◆ Exercise: Could you copy every entry exactly, with nothing changed?

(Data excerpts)
+++++
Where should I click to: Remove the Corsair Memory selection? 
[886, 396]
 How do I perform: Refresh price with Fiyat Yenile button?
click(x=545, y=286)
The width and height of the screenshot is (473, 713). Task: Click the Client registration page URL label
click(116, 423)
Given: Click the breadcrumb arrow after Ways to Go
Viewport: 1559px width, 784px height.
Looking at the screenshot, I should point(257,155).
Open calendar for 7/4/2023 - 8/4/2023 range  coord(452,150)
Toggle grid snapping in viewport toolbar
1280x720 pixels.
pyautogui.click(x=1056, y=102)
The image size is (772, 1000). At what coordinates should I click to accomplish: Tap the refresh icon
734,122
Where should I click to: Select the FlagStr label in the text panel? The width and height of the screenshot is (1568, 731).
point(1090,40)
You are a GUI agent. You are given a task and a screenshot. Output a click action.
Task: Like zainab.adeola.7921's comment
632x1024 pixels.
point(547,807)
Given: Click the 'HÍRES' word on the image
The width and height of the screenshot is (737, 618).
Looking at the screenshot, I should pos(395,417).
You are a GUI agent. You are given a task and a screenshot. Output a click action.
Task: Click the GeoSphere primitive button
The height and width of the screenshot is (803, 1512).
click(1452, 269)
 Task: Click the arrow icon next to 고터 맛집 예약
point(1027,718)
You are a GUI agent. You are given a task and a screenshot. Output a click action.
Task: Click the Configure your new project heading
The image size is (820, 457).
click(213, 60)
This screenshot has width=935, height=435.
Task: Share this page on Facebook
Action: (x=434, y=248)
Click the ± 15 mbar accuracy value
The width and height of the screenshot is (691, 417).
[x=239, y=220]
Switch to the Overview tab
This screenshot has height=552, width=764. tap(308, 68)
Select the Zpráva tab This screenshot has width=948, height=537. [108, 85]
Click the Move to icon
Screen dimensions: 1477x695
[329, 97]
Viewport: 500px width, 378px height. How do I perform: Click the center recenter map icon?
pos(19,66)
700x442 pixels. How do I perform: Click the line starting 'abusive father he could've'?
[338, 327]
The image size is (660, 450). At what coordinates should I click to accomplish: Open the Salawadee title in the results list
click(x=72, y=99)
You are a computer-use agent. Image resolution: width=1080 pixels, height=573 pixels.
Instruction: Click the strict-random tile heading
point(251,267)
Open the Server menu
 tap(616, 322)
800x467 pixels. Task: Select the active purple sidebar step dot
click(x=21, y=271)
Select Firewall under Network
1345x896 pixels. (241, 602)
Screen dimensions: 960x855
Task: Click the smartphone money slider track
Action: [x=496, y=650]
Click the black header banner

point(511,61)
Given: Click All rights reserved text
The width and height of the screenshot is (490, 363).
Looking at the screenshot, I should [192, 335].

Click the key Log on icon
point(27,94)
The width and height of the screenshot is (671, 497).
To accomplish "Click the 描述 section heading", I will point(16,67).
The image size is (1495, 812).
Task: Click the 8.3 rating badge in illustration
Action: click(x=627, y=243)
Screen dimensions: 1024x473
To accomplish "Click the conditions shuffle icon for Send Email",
+++++
◆ Answer for the task:
Where should I click to: Remove the Corsair Memory selection? 
[886, 396]
 How do I perform: Refresh price with Fiyat Yenile button?
click(x=545, y=286)
The width and height of the screenshot is (473, 713). Task: Click the Client registration page URL label
click(116, 423)
Given: Click the breadcrumb arrow after Ways to Go
Viewport: 1559px width, 784px height.
Looking at the screenshot, I should point(257,155).
Open calendar for 7/4/2023 - 8/4/2023 range  coord(452,150)
Toggle grid snapping in viewport toolbar
1280x720 pixels.
pyautogui.click(x=1056, y=102)
The image size is (772, 1000). At what coordinates should I click to accomplish: Tap the refresh icon
734,122
Where should I click to: Select the FlagStr label in the text panel? The width and height of the screenshot is (1568, 731).
point(1090,40)
You are a GUI agent. You are given a task and a screenshot. Output a click action.
Task: Like zainab.adeola.7921's comment
632x1024 pixels.
point(547,807)
Given: Click the 'HÍRES' word on the image
The width and height of the screenshot is (737, 618).
Looking at the screenshot, I should pos(395,417).
You are a GUI agent. You are given a task and a screenshot. Output a click action.
Task: Click the GeoSphere primitive button
The height and width of the screenshot is (803, 1512).
click(1452, 269)
 Task: Click the arrow icon next to 고터 맛집 예약
point(1027,718)
You are a GUI agent. You are given a task and a screenshot. Output a click action.
Task: Click the Configure your new project heading
The image size is (820, 457).
click(213, 60)
This screenshot has width=935, height=435.
Task: Share this page on Facebook
Action: (x=434, y=248)
Click the ± 15 mbar accuracy value
The width and height of the screenshot is (691, 417).
[x=239, y=220]
Switch to the Overview tab
This screenshot has height=552, width=764. tap(308, 68)
Select the Zpráva tab This screenshot has width=948, height=537. [108, 85]
Click the Move to icon
Screen dimensions: 1477x695
[329, 97]
Viewport: 500px width, 378px height. How do I perform: Click the center recenter map icon?
pos(19,66)
700x442 pixels. How do I perform: Click the line starting 'abusive father he could've'?
[338, 327]
The image size is (660, 450). At what coordinates should I click to accomplish: Open the Salawadee title in the results list
click(x=72, y=99)
You are a computer-use agent. Image resolution: width=1080 pixels, height=573 pixels.
Instruction: Click the strict-random tile heading
point(251,267)
Open the Server menu
 tap(616, 322)
800x467 pixels. Task: Select the active purple sidebar step dot
click(x=21, y=271)
Select Firewall under Network
1345x896 pixels. (241, 602)
Screen dimensions: 960x855
Task: Click the smartphone money slider track
Action: [x=496, y=650]
Click the black header banner

point(511,61)
Given: Click All rights reserved text
The width and height of the screenshot is (490, 363).
Looking at the screenshot, I should [192, 335].

Click the key Log on icon
point(27,94)
The width and height of the screenshot is (671, 497).
To accomplish "Click the 描述 section heading", I will point(16,67).
The image size is (1495, 812).
Task: Click the 8.3 rating badge in illustration
Action: click(x=627, y=243)
Screen dimensions: 1024x473
To accomplish "Click the conditions shuffle icon for Send Email",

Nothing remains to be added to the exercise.